[Opening Provided information section]

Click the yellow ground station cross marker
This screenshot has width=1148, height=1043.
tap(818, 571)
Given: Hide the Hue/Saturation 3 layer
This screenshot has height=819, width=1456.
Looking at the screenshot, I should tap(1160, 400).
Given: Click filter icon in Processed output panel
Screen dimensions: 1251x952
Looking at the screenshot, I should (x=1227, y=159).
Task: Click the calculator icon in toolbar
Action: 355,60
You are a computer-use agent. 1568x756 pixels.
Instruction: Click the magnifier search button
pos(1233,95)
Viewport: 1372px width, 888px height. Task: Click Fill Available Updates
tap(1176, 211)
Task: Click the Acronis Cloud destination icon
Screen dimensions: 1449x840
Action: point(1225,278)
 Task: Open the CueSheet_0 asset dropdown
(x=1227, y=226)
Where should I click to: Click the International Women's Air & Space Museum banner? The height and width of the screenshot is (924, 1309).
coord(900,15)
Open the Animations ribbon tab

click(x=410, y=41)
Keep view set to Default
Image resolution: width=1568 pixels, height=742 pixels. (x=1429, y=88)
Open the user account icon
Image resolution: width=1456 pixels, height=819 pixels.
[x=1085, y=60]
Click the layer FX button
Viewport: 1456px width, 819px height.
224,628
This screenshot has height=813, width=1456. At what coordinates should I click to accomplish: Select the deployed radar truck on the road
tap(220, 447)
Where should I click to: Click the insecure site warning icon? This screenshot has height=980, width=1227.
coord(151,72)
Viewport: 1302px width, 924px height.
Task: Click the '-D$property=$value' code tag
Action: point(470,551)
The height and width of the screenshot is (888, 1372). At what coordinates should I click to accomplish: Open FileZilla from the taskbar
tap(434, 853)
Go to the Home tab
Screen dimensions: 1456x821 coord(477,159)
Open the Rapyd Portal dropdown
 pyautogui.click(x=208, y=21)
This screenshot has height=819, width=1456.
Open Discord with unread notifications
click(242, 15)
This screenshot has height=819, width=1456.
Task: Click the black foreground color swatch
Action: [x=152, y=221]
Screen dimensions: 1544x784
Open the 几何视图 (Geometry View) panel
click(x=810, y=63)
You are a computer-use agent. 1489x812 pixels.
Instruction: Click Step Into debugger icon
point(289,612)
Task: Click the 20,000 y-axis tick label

[Closing Provided information section]

» What is being asked
Return the lines beginning at the one that contains "Screen dimensions: 1544x784" and continuing through the last line of the data, exactly as they stand and without any others.

» Your response
Screen dimensions: 1544x784
Open the 几何视图 (Geometry View) panel
click(x=810, y=63)
You are a computer-use agent. 1489x812 pixels.
Instruction: Click Step Into debugger icon
point(289,612)
Task: Click the 20,000 y-axis tick label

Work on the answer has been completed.